In deze zaak heeft de kantonrechter te Amsterdam op 25 juni 2013 uitspraak gedaan in een ontbindingsprocedure van een arbeidsovereenkomst tussen een verzoeker, eigenaar van een coffeeshop, en een verweerster, een medewerkster van de coffeeshop. Verzoeker heeft op 2 mei 2013 een verzoek ingediend tot ontbinding van de arbeidsovereenkomst, omdat verweerster na haar laatste werkdag op 27 december 2012 zonder bericht is weggebleven. Verzoeker heeft haar meerdere keren geprobeerd te bereiken, maar zonder succes. Hij heeft vervolgens de loonbetalingen gestaakt.
Verweerster heeft echter gesteld dat zij op 13 december 2012 mishandeld is door haar ex-partner en zich ziek heeft gemeld. Zij heeft op 15 december 2012 aangifte gedaan en heeft verklaard dat zij na de mishandeling arbeidsongeschikt is gebleven. Verzoeker betwist deze claims en stelt dat verweerster na de mishandeling gewoon heeft doorgewerkt tot 27 december 2012. De zaak is behandeld op de zitting van 18 juni 2013, waar beide partijen met hun gemachtigden aanwezig waren.
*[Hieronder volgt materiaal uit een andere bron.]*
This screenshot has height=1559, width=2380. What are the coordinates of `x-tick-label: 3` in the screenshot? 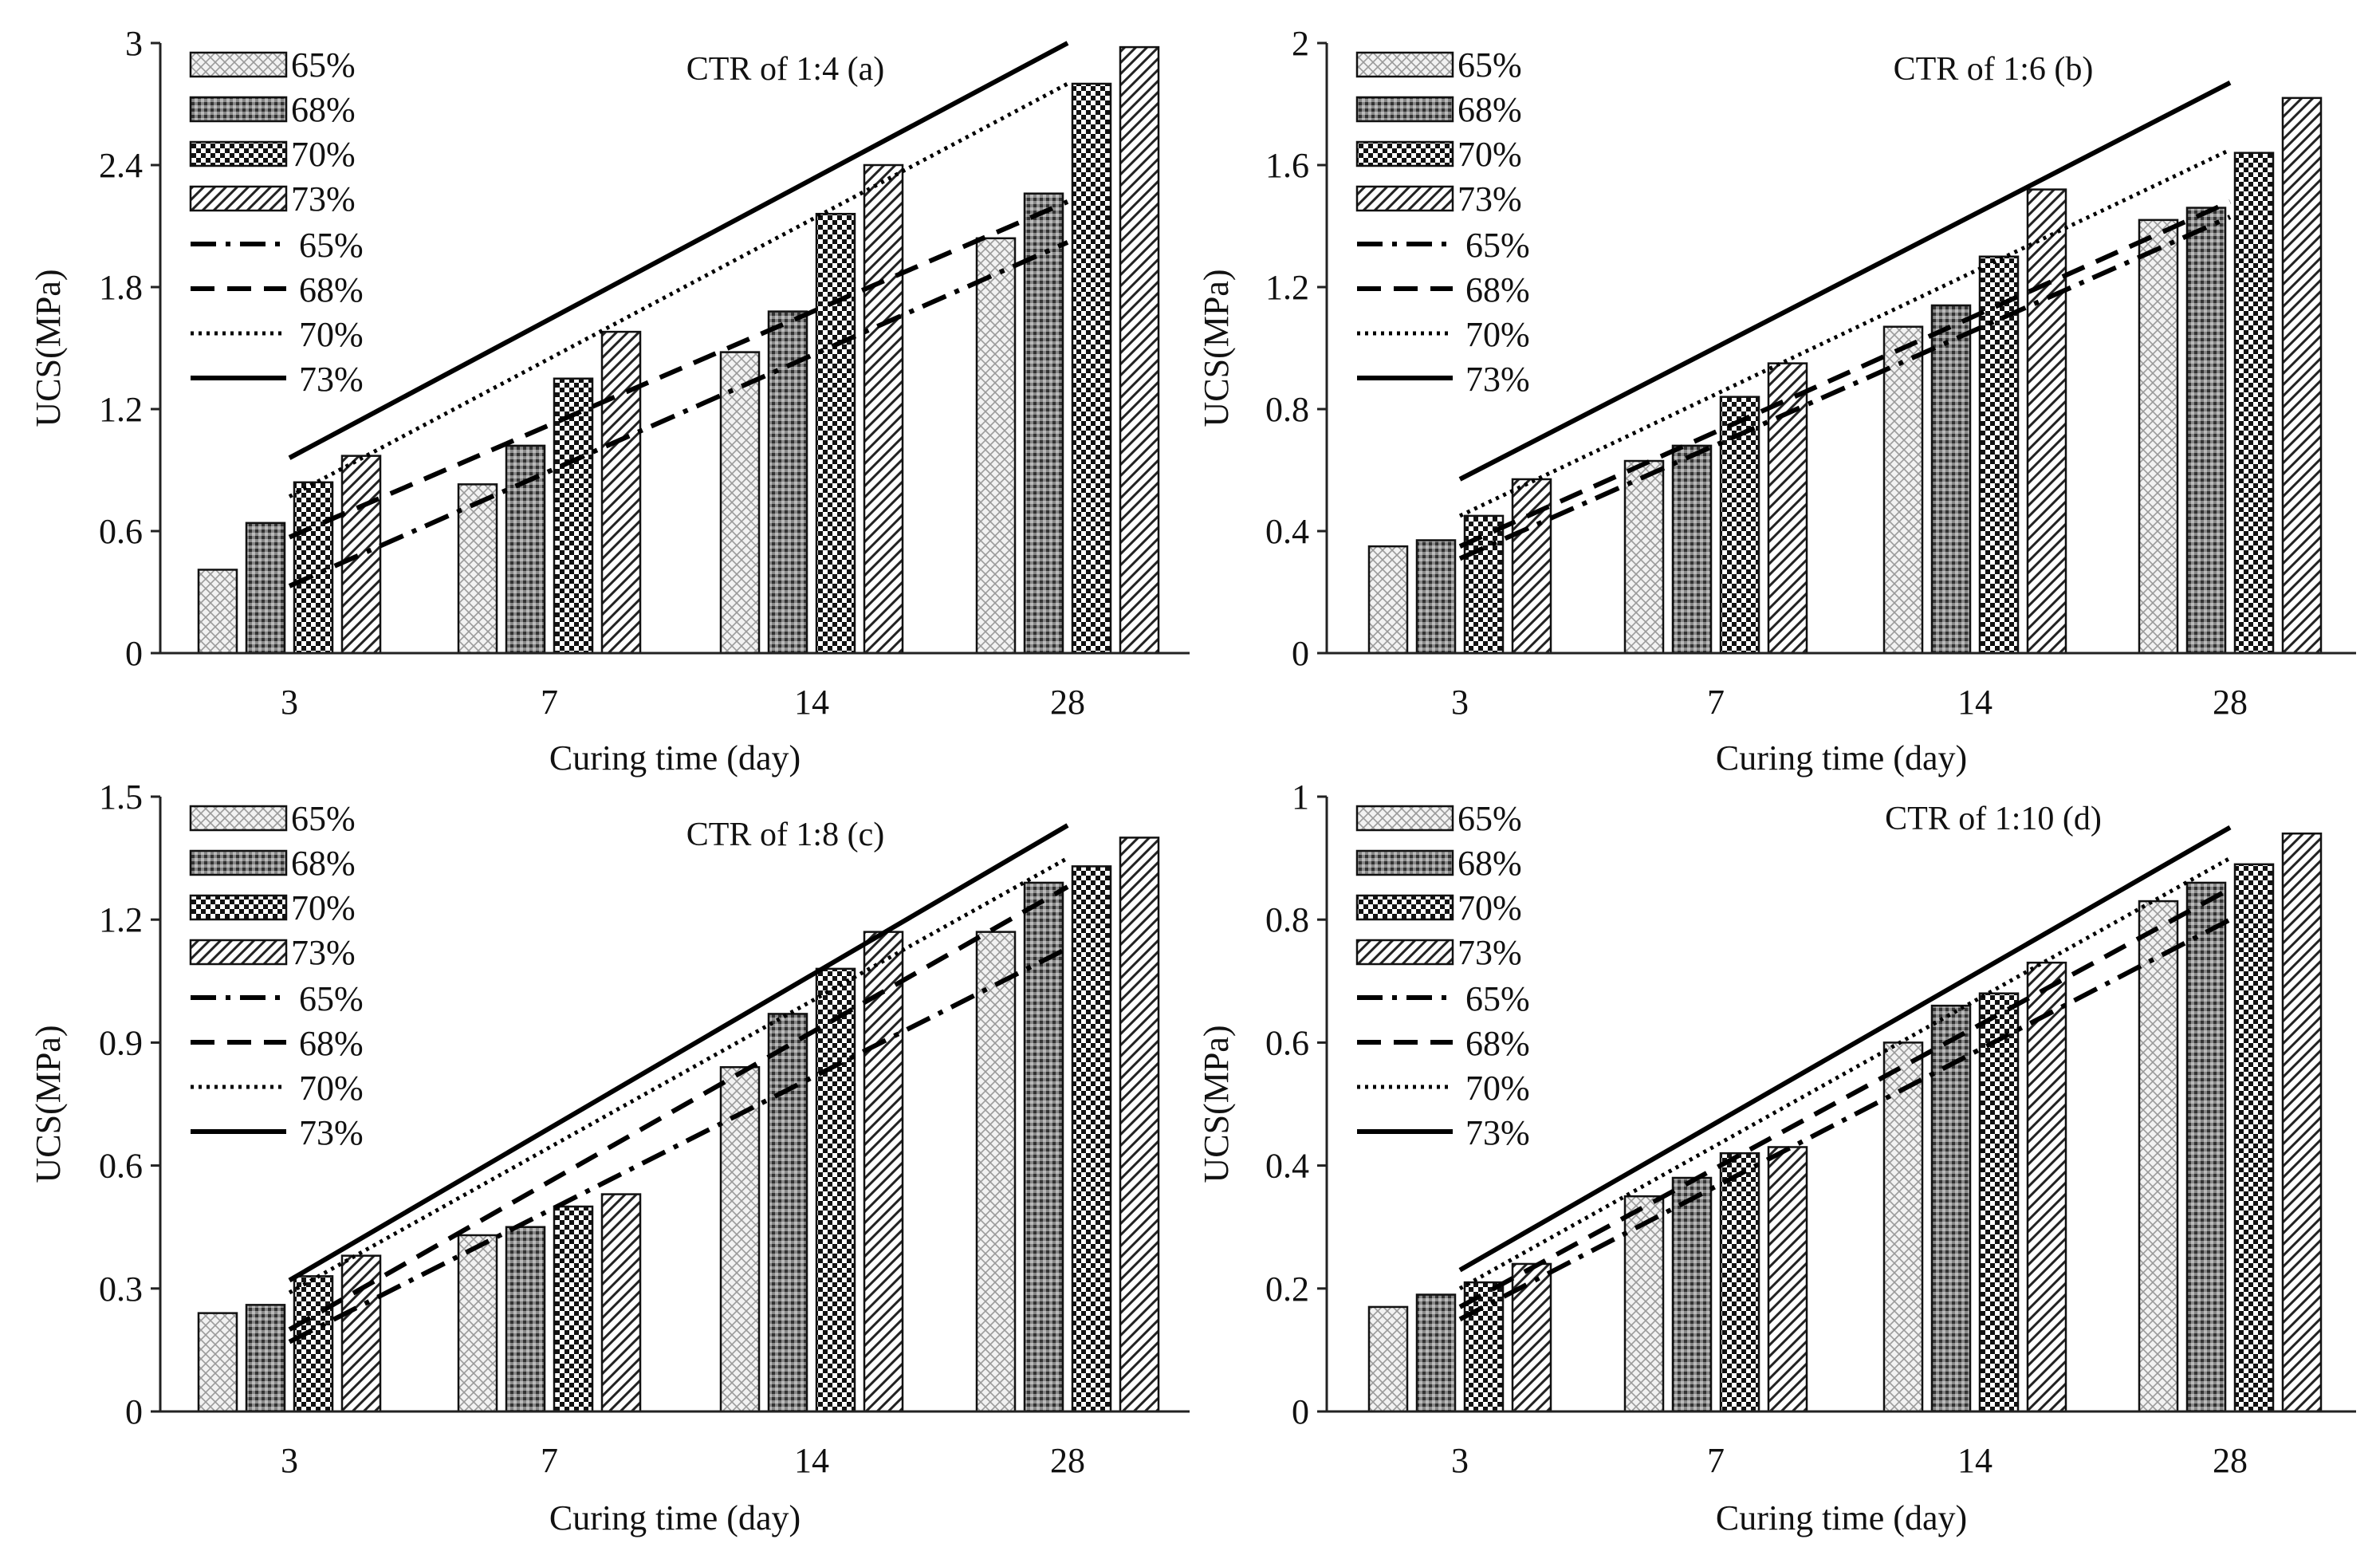 It's located at (1460, 1460).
De kantonrechter heeft geoordeeld dat de goede verstandhouding tussen partijen is verdwenen, wat een ontbinding van de arbeidsovereenkomst rechtvaardigt. De rechter heeft vastgesteld dat verweerster na 13 december 2012 niet arbeidsongeschikt was en dat zij zonder afmelding niet meer op het werk is verschenen. De rechter heeft besloten de arbeidsovereenkomst te ontbinden per 1 juli 2013, zonder toekenning van een vergoeding aan verweerster, en heeft de proceskosten gecompenseerd.